START DATASET EXTRACT
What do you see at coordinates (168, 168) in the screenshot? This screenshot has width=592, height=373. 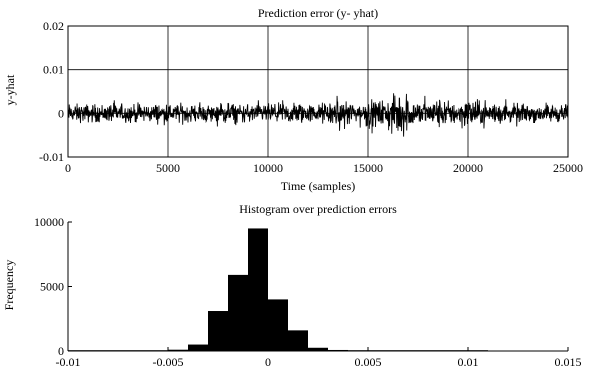 I see `x-tick-label: 5000` at bounding box center [168, 168].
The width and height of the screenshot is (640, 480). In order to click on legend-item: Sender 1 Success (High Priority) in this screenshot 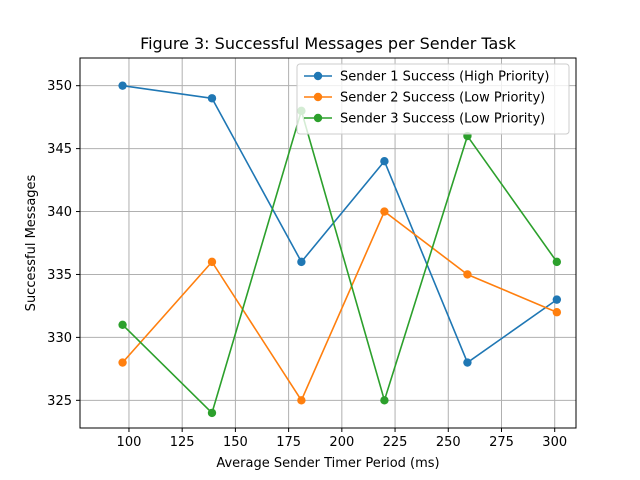, I will do `click(427, 78)`.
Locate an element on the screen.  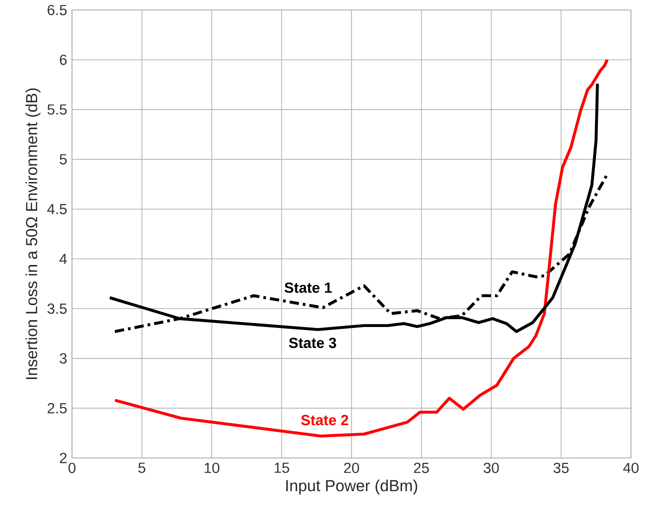
x-tick-label: 30 is located at coordinates (492, 468).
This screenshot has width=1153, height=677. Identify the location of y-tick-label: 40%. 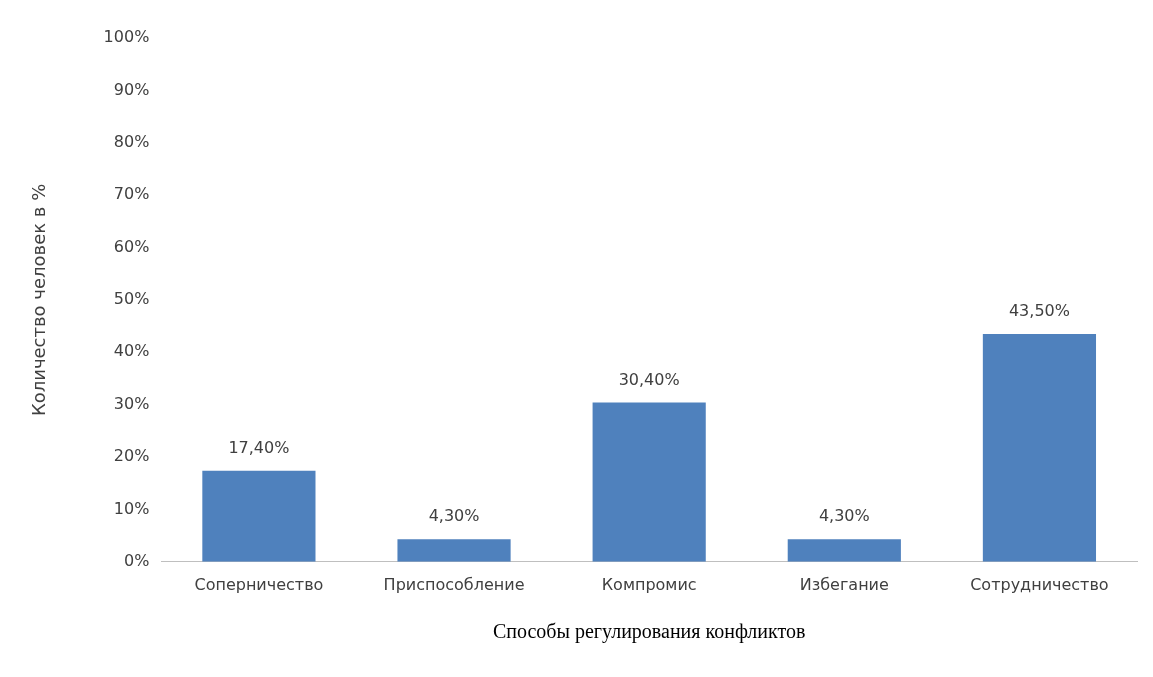
(132, 351).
END DATASET EXTRACT
DIRECTIONS – Render everything from the line containing "This screenshot has width=1153, height=677." down to the end of the material as a JSON list of strings, one string per line, with blank lines skipped and the pictures omitted.

EXERCISE RESULT –
[
  "This screenshot has width=1153, height=677. Identify the location of y-tick-label: 40%. ",
  "(132, 351)."
]